▶ **Data excerpts**

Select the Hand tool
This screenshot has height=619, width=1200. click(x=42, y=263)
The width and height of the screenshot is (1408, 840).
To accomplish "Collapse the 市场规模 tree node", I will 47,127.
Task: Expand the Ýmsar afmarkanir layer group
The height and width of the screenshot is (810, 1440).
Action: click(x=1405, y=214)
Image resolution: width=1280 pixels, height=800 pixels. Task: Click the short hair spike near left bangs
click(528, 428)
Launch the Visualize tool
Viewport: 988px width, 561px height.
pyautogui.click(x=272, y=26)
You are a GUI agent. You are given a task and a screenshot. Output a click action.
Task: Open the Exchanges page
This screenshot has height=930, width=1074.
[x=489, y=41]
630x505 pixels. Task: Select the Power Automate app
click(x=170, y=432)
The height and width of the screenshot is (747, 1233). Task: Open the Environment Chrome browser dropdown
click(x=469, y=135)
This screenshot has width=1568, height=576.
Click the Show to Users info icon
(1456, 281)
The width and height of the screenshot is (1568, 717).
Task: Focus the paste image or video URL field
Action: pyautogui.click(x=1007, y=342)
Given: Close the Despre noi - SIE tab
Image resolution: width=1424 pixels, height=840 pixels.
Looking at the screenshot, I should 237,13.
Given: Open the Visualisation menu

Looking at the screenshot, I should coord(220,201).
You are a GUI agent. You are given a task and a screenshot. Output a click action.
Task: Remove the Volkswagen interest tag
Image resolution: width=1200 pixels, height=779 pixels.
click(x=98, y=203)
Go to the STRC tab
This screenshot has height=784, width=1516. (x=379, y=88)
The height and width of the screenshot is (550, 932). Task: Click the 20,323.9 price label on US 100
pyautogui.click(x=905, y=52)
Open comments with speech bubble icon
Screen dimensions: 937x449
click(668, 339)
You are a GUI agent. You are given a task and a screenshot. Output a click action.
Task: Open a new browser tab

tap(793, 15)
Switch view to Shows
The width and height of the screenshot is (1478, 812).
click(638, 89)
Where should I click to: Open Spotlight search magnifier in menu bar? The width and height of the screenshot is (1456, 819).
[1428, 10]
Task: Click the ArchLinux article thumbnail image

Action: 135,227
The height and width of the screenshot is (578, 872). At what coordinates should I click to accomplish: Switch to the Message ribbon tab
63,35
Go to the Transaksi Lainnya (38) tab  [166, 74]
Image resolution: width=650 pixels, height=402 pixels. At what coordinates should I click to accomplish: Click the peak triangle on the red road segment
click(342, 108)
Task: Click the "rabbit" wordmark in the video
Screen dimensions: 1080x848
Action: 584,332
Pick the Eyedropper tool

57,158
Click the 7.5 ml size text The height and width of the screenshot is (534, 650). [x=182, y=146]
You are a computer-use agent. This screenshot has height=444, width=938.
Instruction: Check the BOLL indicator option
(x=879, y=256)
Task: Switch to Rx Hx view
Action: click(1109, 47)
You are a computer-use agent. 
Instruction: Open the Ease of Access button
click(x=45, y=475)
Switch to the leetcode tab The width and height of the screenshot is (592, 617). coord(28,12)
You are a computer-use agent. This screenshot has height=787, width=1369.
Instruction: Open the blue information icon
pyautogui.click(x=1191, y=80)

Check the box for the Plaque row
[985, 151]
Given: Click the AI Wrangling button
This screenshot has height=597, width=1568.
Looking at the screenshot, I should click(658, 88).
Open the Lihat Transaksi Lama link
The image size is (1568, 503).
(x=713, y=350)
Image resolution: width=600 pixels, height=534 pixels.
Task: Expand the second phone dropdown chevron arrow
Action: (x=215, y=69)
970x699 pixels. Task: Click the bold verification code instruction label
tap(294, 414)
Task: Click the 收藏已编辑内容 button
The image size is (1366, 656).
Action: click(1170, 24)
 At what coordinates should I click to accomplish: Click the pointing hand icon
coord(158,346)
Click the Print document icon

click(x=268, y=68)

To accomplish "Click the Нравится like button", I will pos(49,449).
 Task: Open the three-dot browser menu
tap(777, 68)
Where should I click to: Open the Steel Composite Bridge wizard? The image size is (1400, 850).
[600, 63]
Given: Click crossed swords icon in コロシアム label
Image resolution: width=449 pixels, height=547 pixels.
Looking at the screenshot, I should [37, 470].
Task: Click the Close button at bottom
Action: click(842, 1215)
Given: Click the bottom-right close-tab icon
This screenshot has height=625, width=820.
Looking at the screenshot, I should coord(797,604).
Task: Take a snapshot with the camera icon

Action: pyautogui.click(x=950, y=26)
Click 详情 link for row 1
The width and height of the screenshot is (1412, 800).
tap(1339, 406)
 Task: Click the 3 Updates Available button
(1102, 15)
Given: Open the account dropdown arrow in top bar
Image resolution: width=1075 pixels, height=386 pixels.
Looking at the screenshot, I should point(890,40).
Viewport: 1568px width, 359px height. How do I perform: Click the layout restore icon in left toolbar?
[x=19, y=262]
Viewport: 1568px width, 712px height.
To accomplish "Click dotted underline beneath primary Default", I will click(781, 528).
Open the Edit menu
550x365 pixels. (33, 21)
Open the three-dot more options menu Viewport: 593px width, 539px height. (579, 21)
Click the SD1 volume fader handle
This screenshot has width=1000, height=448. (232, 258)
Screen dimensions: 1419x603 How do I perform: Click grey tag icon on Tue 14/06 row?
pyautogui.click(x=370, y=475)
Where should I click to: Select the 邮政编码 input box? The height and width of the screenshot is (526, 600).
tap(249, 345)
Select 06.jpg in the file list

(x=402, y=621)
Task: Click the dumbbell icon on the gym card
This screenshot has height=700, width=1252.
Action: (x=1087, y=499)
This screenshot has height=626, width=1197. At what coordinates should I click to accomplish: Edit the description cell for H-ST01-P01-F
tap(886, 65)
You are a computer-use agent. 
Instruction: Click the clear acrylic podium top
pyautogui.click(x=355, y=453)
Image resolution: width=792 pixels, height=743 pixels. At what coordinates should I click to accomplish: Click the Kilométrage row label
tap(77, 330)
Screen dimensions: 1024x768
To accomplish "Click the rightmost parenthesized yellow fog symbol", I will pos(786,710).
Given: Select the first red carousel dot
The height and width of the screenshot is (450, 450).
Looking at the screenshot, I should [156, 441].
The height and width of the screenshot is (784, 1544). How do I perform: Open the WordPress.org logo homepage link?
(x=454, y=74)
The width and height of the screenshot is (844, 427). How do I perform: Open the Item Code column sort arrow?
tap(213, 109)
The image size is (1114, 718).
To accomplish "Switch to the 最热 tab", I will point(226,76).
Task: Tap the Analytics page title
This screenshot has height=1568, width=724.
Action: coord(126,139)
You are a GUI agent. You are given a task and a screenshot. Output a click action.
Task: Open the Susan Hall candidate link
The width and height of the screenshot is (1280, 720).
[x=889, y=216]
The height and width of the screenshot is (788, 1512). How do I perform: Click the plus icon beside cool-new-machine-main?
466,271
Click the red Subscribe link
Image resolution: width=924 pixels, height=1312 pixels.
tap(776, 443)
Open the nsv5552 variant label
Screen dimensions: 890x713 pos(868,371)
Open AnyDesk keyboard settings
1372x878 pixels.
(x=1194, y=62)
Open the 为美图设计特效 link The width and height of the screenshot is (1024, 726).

▶ **What is needed**
Without omission, return all of the records exactly as given.

▶ **Output of the exercise**
Select the Hand tool
This screenshot has height=619, width=1200. click(x=42, y=263)
The width and height of the screenshot is (1408, 840).
To accomplish "Collapse the 市场规模 tree node", I will 47,127.
Task: Expand the Ýmsar afmarkanir layer group
The height and width of the screenshot is (810, 1440).
Action: click(x=1405, y=214)
Image resolution: width=1280 pixels, height=800 pixels. Task: Click the short hair spike near left bangs
click(528, 428)
Launch the Visualize tool
Viewport: 988px width, 561px height.
pyautogui.click(x=272, y=26)
You are a GUI agent. You are given a task and a screenshot. Output a click action.
Task: Open the Exchanges page
This screenshot has height=930, width=1074.
[x=489, y=41]
630x505 pixels. Task: Select the Power Automate app
click(x=170, y=432)
The height and width of the screenshot is (747, 1233). Task: Open the Environment Chrome browser dropdown
click(x=469, y=135)
This screenshot has width=1568, height=576.
Click the Show to Users info icon
(1456, 281)
The width and height of the screenshot is (1568, 717).
Task: Focus the paste image or video URL field
Action: pyautogui.click(x=1007, y=342)
Given: Close the Despre noi - SIE tab
Image resolution: width=1424 pixels, height=840 pixels.
Looking at the screenshot, I should 237,13.
Given: Open the Visualisation menu

Looking at the screenshot, I should coord(220,201).
You are a GUI agent. You are given a task and a screenshot. Output a click action.
Task: Remove the Volkswagen interest tag
Image resolution: width=1200 pixels, height=779 pixels.
click(x=98, y=203)
Go to the STRC tab
This screenshot has height=784, width=1516. (x=379, y=88)
The height and width of the screenshot is (550, 932). Task: Click the 20,323.9 price label on US 100
pyautogui.click(x=905, y=52)
Open comments with speech bubble icon
Screen dimensions: 937x449
click(668, 339)
You are a GUI agent. You are given a task and a screenshot. Output a click action.
Task: Open a new browser tab

tap(793, 15)
Switch view to Shows
The width and height of the screenshot is (1478, 812).
click(638, 89)
Where should I click to: Open Spotlight search magnifier in menu bar? The width and height of the screenshot is (1456, 819).
[1428, 10]
Task: Click the ArchLinux article thumbnail image

Action: 135,227
The height and width of the screenshot is (578, 872). At what coordinates should I click to accomplish: Switch to the Message ribbon tab
63,35
Go to the Transaksi Lainnya (38) tab  [166, 74]
Image resolution: width=650 pixels, height=402 pixels. At what coordinates should I click to accomplish: Click the peak triangle on the red road segment
click(342, 108)
Task: Click the "rabbit" wordmark in the video
Screen dimensions: 1080x848
Action: 584,332
Pick the Eyedropper tool

57,158
Click the 7.5 ml size text The height and width of the screenshot is (534, 650). [x=182, y=146]
You are a computer-use agent. This screenshot has height=444, width=938.
Instruction: Check the BOLL indicator option
(x=879, y=256)
Task: Switch to Rx Hx view
Action: click(1109, 47)
You are a computer-use agent. 
Instruction: Open the Ease of Access button
click(x=45, y=475)
Switch to the leetcode tab The width and height of the screenshot is (592, 617). coord(28,12)
You are a computer-use agent. This screenshot has height=787, width=1369.
Instruction: Open the blue information icon
pyautogui.click(x=1191, y=80)

Check the box for the Plaque row
[985, 151]
Given: Click the AI Wrangling button
This screenshot has height=597, width=1568.
Looking at the screenshot, I should click(658, 88).
Open the Lihat Transaksi Lama link
The image size is (1568, 503).
(x=713, y=350)
Image resolution: width=600 pixels, height=534 pixels.
Task: Expand the second phone dropdown chevron arrow
Action: (x=215, y=69)
970x699 pixels. Task: Click the bold verification code instruction label
tap(294, 414)
Task: Click the 收藏已编辑内容 button
The image size is (1366, 656).
Action: click(1170, 24)
 At what coordinates should I click to accomplish: Click the pointing hand icon
coord(158,346)
Click the Print document icon

click(x=268, y=68)

To accomplish "Click the Нравится like button", I will pos(49,449).
 Task: Open the three-dot browser menu
tap(777, 68)
Where should I click to: Open the Steel Composite Bridge wizard? The image size is (1400, 850).
[600, 63]
Given: Click crossed swords icon in コロシアム label
Image resolution: width=449 pixels, height=547 pixels.
Looking at the screenshot, I should [37, 470].
Task: Click the Close button at bottom
Action: click(842, 1215)
Given: Click the bottom-right close-tab icon
This screenshot has height=625, width=820.
Looking at the screenshot, I should coord(797,604).
Task: Take a snapshot with the camera icon

Action: pyautogui.click(x=950, y=26)
Click 详情 link for row 1
The width and height of the screenshot is (1412, 800).
tap(1339, 406)
 Task: Click the 3 Updates Available button
(1102, 15)
Given: Open the account dropdown arrow in top bar
Image resolution: width=1075 pixels, height=386 pixels.
Looking at the screenshot, I should point(890,40).
Viewport: 1568px width, 359px height. How do I perform: Click the layout restore icon in left toolbar?
[x=19, y=262]
Viewport: 1568px width, 712px height.
To accomplish "Click dotted underline beneath primary Default", I will click(781, 528).
Open the Edit menu
550x365 pixels. (33, 21)
Open the three-dot more options menu Viewport: 593px width, 539px height. (579, 21)
Click the SD1 volume fader handle
This screenshot has width=1000, height=448. (232, 258)
Screen dimensions: 1419x603 How do I perform: Click grey tag icon on Tue 14/06 row?
pyautogui.click(x=370, y=475)
Where should I click to: Select the 邮政编码 input box? The height and width of the screenshot is (526, 600).
tap(249, 345)
Select 06.jpg in the file list

(x=402, y=621)
Task: Click the dumbbell icon on the gym card
This screenshot has height=700, width=1252.
Action: (x=1087, y=499)
This screenshot has height=626, width=1197. At what coordinates should I click to accomplish: Edit the description cell for H-ST01-P01-F
tap(886, 65)
You are a computer-use agent. 
Instruction: Click the clear acrylic podium top
pyautogui.click(x=355, y=453)
Image resolution: width=792 pixels, height=743 pixels. At what coordinates should I click to accomplish: Click the Kilométrage row label
tap(77, 330)
Screen dimensions: 1024x768
To accomplish "Click the rightmost parenthesized yellow fog symbol", I will pos(786,710).
Given: Select the first red carousel dot
The height and width of the screenshot is (450, 450).
Looking at the screenshot, I should [156, 441].
The height and width of the screenshot is (784, 1544). How do I perform: Open the WordPress.org logo homepage link?
(x=454, y=74)
The width and height of the screenshot is (844, 427). How do I perform: Open the Item Code column sort arrow?
tap(213, 109)
The image size is (1114, 718).
To accomplish "Switch to the 最热 tab", I will point(226,76).
Task: Tap the Analytics page title
This screenshot has height=1568, width=724.
Action: coord(126,139)
You are a GUI agent. You are given a task and a screenshot. Output a click action.
Task: Open the Susan Hall candidate link
The width and height of the screenshot is (1280, 720).
[x=889, y=216]
The height and width of the screenshot is (788, 1512). How do I perform: Click the plus icon beside cool-new-machine-main?
466,271
Click the red Subscribe link
Image resolution: width=924 pixels, height=1312 pixels.
tap(776, 443)
Open the nsv5552 variant label
Screen dimensions: 890x713 pos(868,371)
Open AnyDesk keyboard settings
1372x878 pixels.
(x=1194, y=62)
Open the 为美图设计特效 link The width and height of the screenshot is (1024, 726).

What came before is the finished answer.